2 Replies Latest reply on Dec 17, 2018 12:41 PM by DKWAK

    Cross Domain Group users not enumerating

    DKWAK Apprentice

      Scenario:

      Two domains DomA and DomB

      Users members of groups in either domain or both.

       

      We can deploy to group members only where the User and group are members of the same domain.

      So users in DomA who are members of a Group in DomA seems to work fine and the same holds true to DomB.

       

      But if we have a Local or Universal Security group with Users from the Foreign Domain we cannot deploy using the Group.

      even though there is a full trust between domains or so I have been told.

       

      Here is a Table to help explain it

      UserMember Of GroupResult
      DomA\JackDomA\Finance

      Works

      DomB\John

      DomB\SalesWorks
      DomA\JackDomB\SalesFails to resolve
      DomB\JohnDomA\FinanceFails To resolve

       

      Picture for what shows when we browse to the Group

       

      Does anyone have suggestions on how to deal with this?  We will be migrating to one domain but until then...

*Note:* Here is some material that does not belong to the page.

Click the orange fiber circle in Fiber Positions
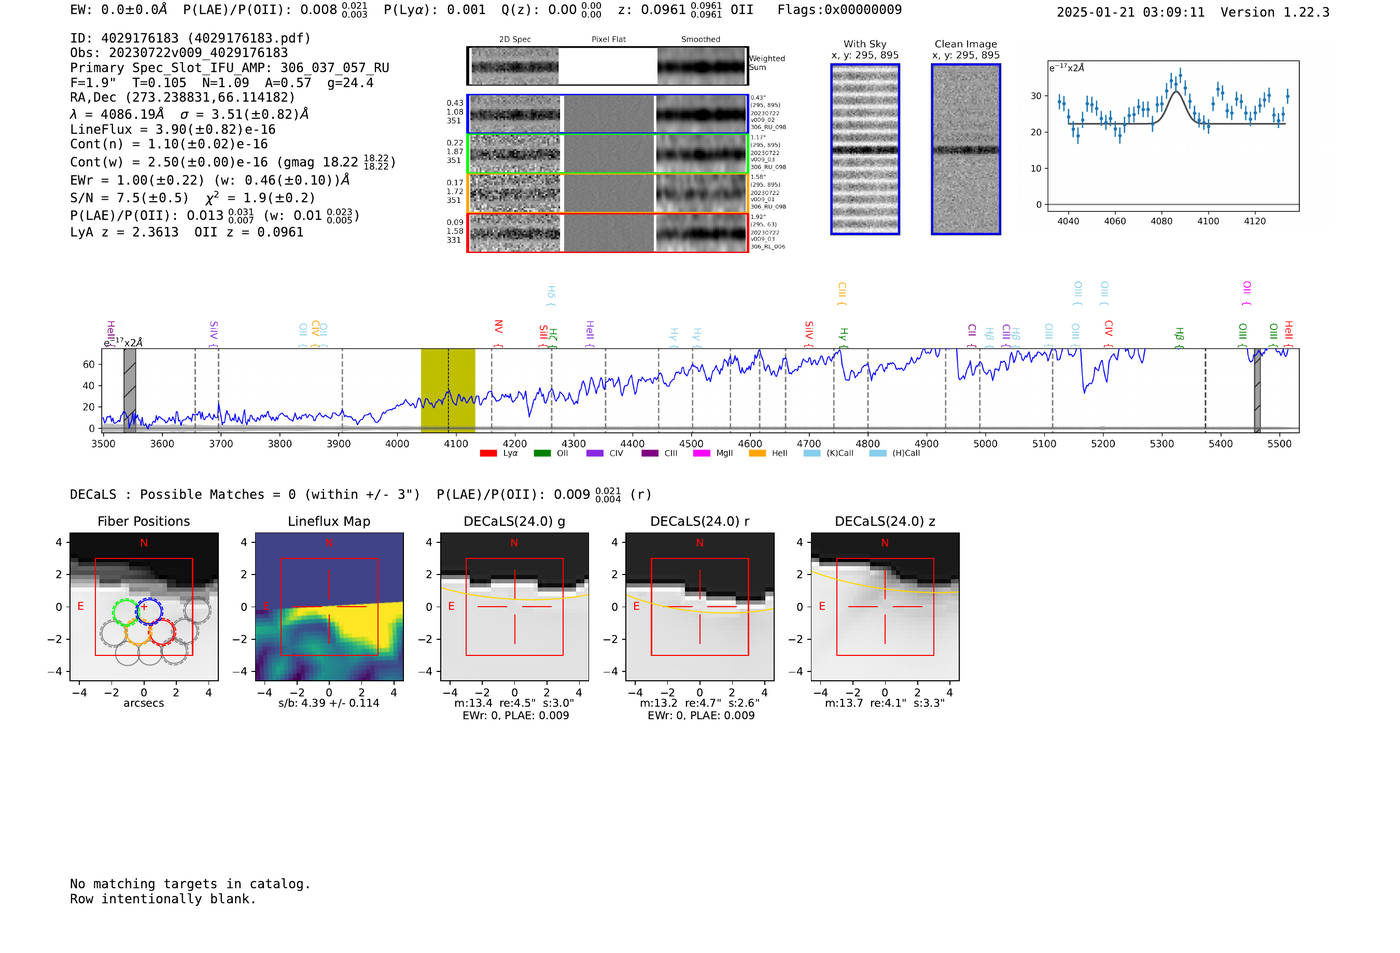The image size is (1400, 953). (137, 633)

        • 1. Re: Cross Domain Group users not enumerating
          phoffmann SupportEmployee

          Yeah - careful with those "Domains trust each other" situations, as I tend to find Windows trusts to be VERY iffy / questionable a lot of the time.

           

          So if you want, you can actually troubleshoot this for yourself on your devices reasonably easily.

           

          When a device needs to either pick up "who am I / who is my user" domain-information wise, it runs "LDAPWHOAMI.EXE" (in the LDCLIENT directory - so "C:\Program Files (x86)\LANDesk\LDClient\" by default), and tries to resolve both the user & the machine information (no parameters needed, but it helps running the binary from a CMD-window, so you can see the output).

           

           

           

          The benefit of (re-)running the executable in a controlled fashion is that you can WIRESHARK (for instance) and/or turn on auditing or whatnot on your DC's and find out "where the comms (attempt to) go" ... and where things break (or at least, are refused for some reason).

           

          That should help you find / figure out where things aren't working at least in a way where you can control how / where those requests go.

          1 of 1 people found this helpful
          • 2. Re: Cross Domain Group users not enumerating
            DKWAK Apprentice

            This helps I did not know I could run LDAPWHOAMI manually.

            but it seems LDAPWHOAMI only returns groups I am a member of in the Domain I am a member of.  It does not handle the other domain or any Foreign Security Principles. Anyone have any ideas on how to handle my situation.